■ TASK DATA:
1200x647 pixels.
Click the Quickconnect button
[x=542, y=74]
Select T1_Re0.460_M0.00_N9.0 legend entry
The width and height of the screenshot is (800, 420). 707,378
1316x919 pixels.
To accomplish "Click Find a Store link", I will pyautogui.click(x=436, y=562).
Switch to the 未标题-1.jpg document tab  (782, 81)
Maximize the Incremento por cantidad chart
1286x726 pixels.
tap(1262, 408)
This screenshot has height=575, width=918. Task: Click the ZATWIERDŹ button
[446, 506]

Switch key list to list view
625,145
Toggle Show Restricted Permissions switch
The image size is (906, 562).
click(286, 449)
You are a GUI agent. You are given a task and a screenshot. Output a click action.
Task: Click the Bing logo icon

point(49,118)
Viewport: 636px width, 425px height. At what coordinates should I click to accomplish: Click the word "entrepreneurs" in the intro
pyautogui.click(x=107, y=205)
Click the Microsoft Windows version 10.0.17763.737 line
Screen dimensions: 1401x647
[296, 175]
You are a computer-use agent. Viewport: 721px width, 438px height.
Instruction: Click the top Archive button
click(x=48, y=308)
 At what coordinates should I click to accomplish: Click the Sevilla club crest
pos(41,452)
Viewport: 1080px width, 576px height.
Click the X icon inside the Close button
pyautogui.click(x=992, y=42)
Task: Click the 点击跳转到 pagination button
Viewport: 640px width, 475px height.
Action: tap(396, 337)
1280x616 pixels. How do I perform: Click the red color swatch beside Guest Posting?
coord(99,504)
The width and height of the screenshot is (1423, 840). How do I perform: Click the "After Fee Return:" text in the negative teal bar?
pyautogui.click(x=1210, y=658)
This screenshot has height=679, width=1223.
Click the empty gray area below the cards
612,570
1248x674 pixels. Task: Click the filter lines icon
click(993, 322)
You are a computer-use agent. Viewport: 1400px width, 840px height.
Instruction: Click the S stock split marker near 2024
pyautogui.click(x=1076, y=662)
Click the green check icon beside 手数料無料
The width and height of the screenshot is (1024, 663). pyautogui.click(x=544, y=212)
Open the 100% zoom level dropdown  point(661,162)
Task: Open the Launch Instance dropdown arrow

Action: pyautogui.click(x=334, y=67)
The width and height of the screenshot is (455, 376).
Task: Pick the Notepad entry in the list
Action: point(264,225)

■ GIVEN INSTRUCTION: Gather each line of the rows above that contains the string "This". Case counts.

■ TASK SOLUTION:
This screenshot has height=575, width=918. Task: Click the ZATWIERDŹ button
This screenshot has height=679, width=1223.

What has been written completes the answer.